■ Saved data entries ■
#####

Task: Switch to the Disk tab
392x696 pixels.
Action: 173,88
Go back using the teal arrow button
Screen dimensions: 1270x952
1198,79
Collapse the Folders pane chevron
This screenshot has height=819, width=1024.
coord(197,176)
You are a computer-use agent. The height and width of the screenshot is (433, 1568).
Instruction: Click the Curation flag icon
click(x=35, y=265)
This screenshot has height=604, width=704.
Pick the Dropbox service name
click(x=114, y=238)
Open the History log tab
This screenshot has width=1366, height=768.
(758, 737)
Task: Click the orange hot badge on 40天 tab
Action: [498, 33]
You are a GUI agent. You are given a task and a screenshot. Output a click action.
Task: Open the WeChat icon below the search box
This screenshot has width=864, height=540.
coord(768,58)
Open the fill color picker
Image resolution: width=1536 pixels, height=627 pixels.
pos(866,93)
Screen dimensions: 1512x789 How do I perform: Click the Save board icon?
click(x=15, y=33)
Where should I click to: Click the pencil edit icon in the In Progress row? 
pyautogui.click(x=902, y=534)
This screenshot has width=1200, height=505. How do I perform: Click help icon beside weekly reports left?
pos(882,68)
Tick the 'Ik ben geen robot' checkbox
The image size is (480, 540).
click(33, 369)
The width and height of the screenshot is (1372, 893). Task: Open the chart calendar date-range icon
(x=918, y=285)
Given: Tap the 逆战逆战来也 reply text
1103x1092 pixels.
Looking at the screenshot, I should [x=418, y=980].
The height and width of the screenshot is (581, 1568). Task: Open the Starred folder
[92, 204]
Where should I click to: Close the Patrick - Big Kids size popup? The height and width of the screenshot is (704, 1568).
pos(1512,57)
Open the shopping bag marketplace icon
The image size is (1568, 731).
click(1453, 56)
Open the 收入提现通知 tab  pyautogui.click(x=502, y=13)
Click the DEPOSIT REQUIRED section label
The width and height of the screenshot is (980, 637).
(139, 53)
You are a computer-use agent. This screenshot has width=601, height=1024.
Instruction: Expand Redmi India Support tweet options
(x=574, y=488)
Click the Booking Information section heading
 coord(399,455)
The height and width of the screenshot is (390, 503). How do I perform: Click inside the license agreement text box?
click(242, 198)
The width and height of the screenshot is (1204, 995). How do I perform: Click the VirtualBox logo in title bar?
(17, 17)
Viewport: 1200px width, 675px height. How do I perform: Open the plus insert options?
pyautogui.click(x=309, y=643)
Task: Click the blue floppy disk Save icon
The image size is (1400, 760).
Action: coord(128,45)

#####

■ TASK STATEMENT ■
Pull from the data each line where the string "agent" turns up.

■ TASK SOLUTION ■
You are a computer-use agent. The height and width of the screenshot is (433, 1568).
You are a GUI agent. You are given a task and a screenshot. Output a click action.
You are a computer-use agent. This screenshot has width=601, height=1024.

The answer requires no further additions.